Em um movimento que sublinha a crescente articulação da extrema-direita em escala global, o senador Flávio Bolsonaro, primogênito do ex-presidente Jair Bolsonaro, fez sua estreia internacional em um palco de grande ressonância ideológica. A Conservative Political Action Conference (CPAC), realizada em Dallas, no Texas, serviu como plataforma para o parlamentar brasileiro, que, diante da “fina flor do reacionarismo”, conforme observado por analistas e pela coluna da Folha de S.Paulo, delineou uma visão de mundo polarizada, caracterizando-a como um campo de batalha entre o conservadorismo e o que ele e seus pares denominam ‘globalismo’, uma narrativa que tem ganhado força entre movimentos ultraconservadores ao redor do mundo.

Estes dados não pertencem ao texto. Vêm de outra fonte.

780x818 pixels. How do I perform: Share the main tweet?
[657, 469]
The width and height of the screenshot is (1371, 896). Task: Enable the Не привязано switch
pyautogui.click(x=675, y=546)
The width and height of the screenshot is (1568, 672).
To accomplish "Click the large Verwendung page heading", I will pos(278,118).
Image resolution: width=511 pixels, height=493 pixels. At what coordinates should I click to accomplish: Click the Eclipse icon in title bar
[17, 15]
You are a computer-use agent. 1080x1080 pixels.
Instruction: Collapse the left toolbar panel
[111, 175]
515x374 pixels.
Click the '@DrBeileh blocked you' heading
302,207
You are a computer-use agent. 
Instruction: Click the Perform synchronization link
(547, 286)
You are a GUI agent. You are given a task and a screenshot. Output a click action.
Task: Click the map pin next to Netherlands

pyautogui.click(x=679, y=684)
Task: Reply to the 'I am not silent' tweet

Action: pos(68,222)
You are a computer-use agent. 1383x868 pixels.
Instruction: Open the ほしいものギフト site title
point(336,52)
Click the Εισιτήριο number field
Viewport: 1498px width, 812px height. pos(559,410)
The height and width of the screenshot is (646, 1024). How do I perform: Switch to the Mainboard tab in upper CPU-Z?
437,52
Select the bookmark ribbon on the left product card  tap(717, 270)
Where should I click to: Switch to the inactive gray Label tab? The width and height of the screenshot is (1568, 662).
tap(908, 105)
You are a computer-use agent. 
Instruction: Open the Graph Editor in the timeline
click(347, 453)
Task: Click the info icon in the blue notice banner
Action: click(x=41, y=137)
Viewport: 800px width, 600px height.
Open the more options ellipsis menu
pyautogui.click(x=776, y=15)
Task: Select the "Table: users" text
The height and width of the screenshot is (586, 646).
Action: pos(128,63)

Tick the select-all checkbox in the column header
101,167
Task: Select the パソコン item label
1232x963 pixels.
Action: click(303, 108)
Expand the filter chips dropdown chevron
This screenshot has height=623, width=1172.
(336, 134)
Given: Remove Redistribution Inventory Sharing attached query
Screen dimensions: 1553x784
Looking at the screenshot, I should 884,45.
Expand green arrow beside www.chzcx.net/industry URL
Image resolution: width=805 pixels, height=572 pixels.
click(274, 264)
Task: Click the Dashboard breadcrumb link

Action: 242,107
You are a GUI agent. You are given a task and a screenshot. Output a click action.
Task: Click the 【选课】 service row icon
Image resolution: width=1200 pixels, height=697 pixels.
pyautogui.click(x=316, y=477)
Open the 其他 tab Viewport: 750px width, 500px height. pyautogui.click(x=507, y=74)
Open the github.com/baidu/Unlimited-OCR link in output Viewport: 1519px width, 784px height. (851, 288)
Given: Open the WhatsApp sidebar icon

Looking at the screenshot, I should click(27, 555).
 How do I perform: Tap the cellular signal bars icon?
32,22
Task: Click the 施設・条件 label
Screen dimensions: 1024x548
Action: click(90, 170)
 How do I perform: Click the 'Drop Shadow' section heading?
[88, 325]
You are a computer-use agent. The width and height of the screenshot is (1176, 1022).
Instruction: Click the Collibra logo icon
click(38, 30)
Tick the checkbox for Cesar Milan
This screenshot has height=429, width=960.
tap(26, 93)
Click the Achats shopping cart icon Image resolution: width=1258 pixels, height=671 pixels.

Durante sua participação no evento, que ocorreu em 04 de janeiro de 2026, Flávio Bolsonaro não apenas desfilou como um dos herdeiros políticos de seu pai, mas também articulou uma agenda que ressoa profundamente com os ideais da direita radical. Ele afirmou que sua visão de mundo é a daqueles que enxergam uma contenda incessante entre o conservadorismo e o ‘globalismo’. Este termo, amplamente utilizado pela extrema-direita, serve como um guarda-chuva para agrupar diversas entidades e conceitos que, segundo essa corrente ideológica, ameaçam os valores tradicionais. Entre os alvos dessa retórica estão as ‘elites internacionalizadas’, o ‘ambientalismo’ e os ‘movimentos identitários’, todos apontados como culpados pela suposta dissolução da família e de seus valores mais arraigados, conforme a análise publicada pela Folha de S.Paulo.
Essa linha de pensamento não é nova no cenário político brasileiro. Tais ideias foram intensamente propagadas em 2019 pelo então chanceler Ernesto Araújo, cuja gestão à frente do Ministério das Relações Exteriores foi marcada por uma diplomacia ideológica que, para muitos observadores, levou a política externa brasileira a um patamar de descrédito internacional. A reiteração desses conceitos por Flávio Bolsonaro na CPAC demonstra a persistência e a busca por legitimação internacional de uma agenda que já moldou significativamente a imagem do Brasil no exterior. Além disso, em um discurso que buscou polarizar ainda mais o cenário político, o senador afirmou que o atual presidente Luiz Inácio Lula da Silva é um antagonista dos americanos, buscando associá-lo a figuras como Nicolás Maduro, em uma clara tentativa de deslegitimar o governo vigente perante a audiência conservadora internacional.
O panorama político geral indica que a presença de figuras como Flávio Bolsonaro em eventos internacionais de cunho conservador não é meramente simbólica. Ela reflete uma estratégia de construção de redes e de solidificação de uma frente ideológica transnacional. Em um momento de reconfiguração política no Brasil, com o retorno de um governo de centro-esquerda, a projeção dessas pautas em fóruns como a CPAC serve para manter viva a chama do movimento conservador e para influenciar debates públicos, tanto no âmbito doméstico quanto no internacional. A articulação dessas forças busca, em última instância, contestar narrativas dominantes e promover uma visão de mundo que prioriza a soberania nacional sob uma ótica conservadora, a defesa de valores tradicionais e a crítica a organismos multilaterais e agendas progressistas.